Well, Nokia also began to produce smartphones again – this time with Android. Well, Nokia is actually getting $10-$30 trademark royalties per smartphone from HMD, a nearby Finnish phone maker that has bought this contract to use the brand. Nokia, HMD have headquarters across the street in Finland and you should avoid the temptation to confuse HMD with HTC – the latter is Asian. ;-) At a recent MWC 2018 event, Nokia was the most talked about brand – because of 5G (discussed below) as well as new phones including a modern resuscitation of the Nokia 8110 4G "banana phone" from the Matrix movies and a visually stellar flagship Nokia 8 Sirocco based on stainless steel.

Along with Alcatel-Lucent, Nokia has also bought the Bell Labs, the wonderful New Jersey-based deeply scientific engineering lab that has produced eight Nobel prizes. Note that in 2008, The Bell Labs' theoretical physics center was formally abolished but as far as I can see, they keep on doing scientifically high-brow stuff which was another reason (along with my exposure to the products above; and the preparation of the 5G networks) why I bought a nontrivial amount of Nokia stocks and you should consider the same. (The price of the stock dropped by a factor of five since iPhones stole the fame from Nokia.)
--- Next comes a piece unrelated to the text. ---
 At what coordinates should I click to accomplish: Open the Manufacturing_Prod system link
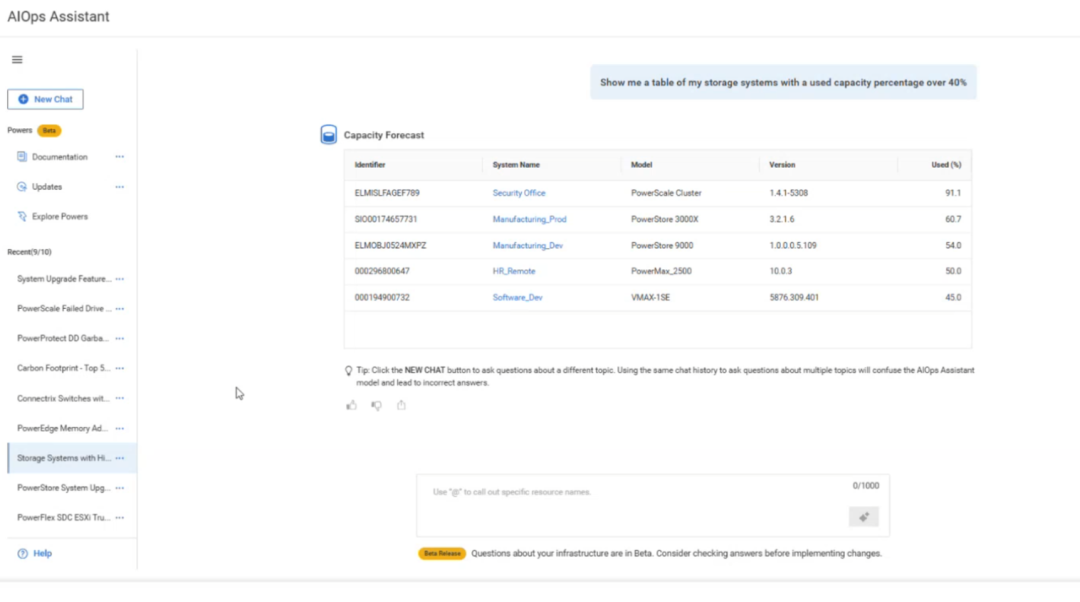point(529,219)
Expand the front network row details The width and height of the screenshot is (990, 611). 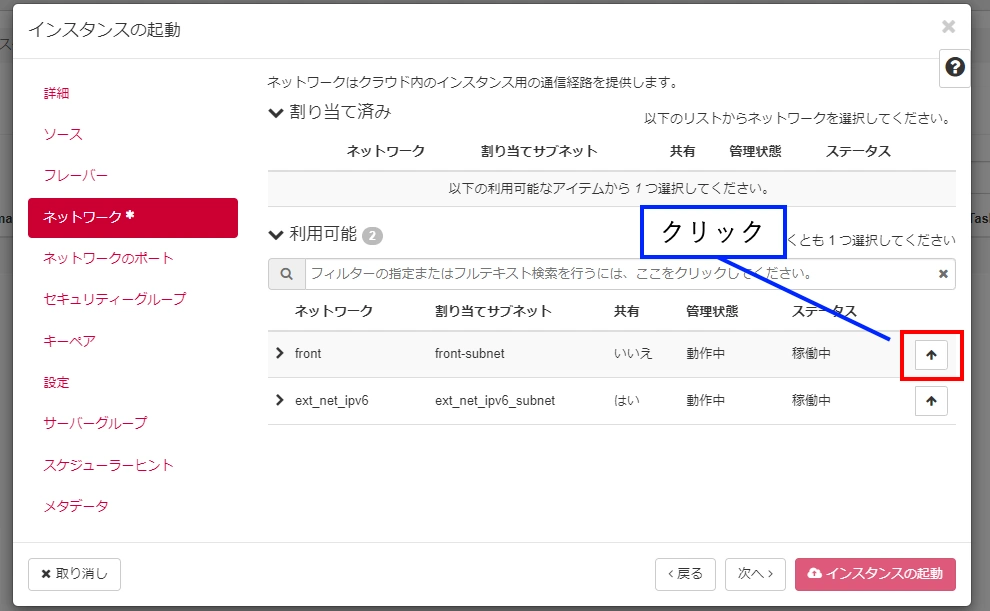280,354
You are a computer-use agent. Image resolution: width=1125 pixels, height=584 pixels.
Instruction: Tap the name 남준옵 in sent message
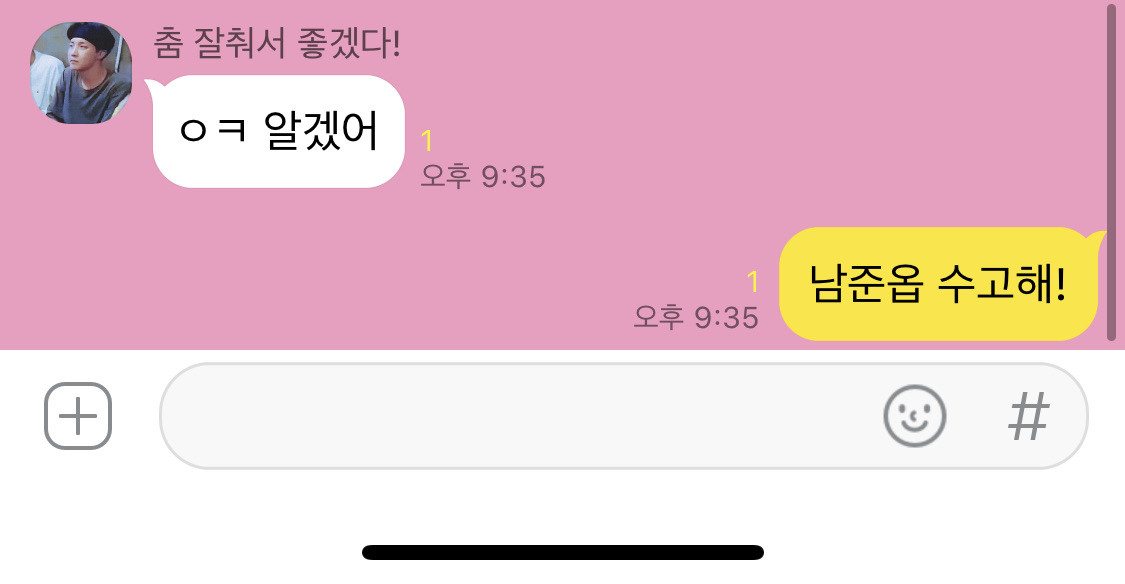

Nokia, Ericsson, and Huawei are the three main companies that are upgrading the mobile data across the world from 4G/LTE to 5G/NR (NR stands for "New Radio") and Nokia is arguably the most advanced one among the three. Recently, Nokia successfully completed several tests and announced that the 5G networks will start to spread on semi-commercial basis already in 2018, a year before the previous expectations.

The places which will be fast including the U.S., China, and Korea – and our socialist Europe will be the slowest region in the world. On the other hand, Czechia made a special contract with Nokia and tests to introduce 5G in Czechia will start in September or earlier.

Days ago, Nokia announced a new chip that does the "modulation" of the signals in optical fibers in a clever enough way so that it approaches the Shannon theoretical limit. Shannon is a TRF reader and the Shannon entropy and limits are various expressions that include a weighted average of logarithms. Existing subsea fibers will therefore suddenly increase their capacity in a year or so.

The trick that allows Nokia to approach the theoretical limit – i.e. squeeze as much data to the fibers (per wavelength) as theoretically possible – is known as the PCS or Probabilistic Constellation Shaping. Click at the hyperlink and look at the arXiv preprints about it. One needs to fight against the noise but certain features of the modulation are more immune towards the noise (especially "low-frequency modifications") and this fact may be used – you may pump the information selectively to these noise-immune features. The adjective "probabilistic" (synonymously "adaptive") means that the parameters determining how much of the information is pushed "where" is optimized in some way.

At any rate, I am persuaded to believe that the Nokia Bell Labs employ some of the world's best experts in the Shannon-style science about the transmission of information which is a "pretty much scientific" branch of engineering. The fact that they get very close to the Shannon limit means that there won't really be any significant room for improvements. If you only cared about the efficiency with which your optical fibers transmit the information, the equipment from Nokia could very well be "the last ones".

The switch from 4G to 5G could be fun – the bandwidths are expected to increase by a factor of 100. These high capacities are sort of needed for self-driving cars and similar applications. These new networks would be much less useful if one weren't dividing the information going through the wires according to the type in various ways. One obvious property of the data that makes it "necessary to violate the neutrality" is simply the tolerable delay. Some data must arrive within milliseconds, others may be delayed up to a few seconds (e.g. streaming video that is buffered).

I think that Nokia is one of the companies that is contributing to some high-brow scientifically loaded progress – and a practically consequential progress – that is nevertheless extremely underestimated by the mainstream media and similar venues.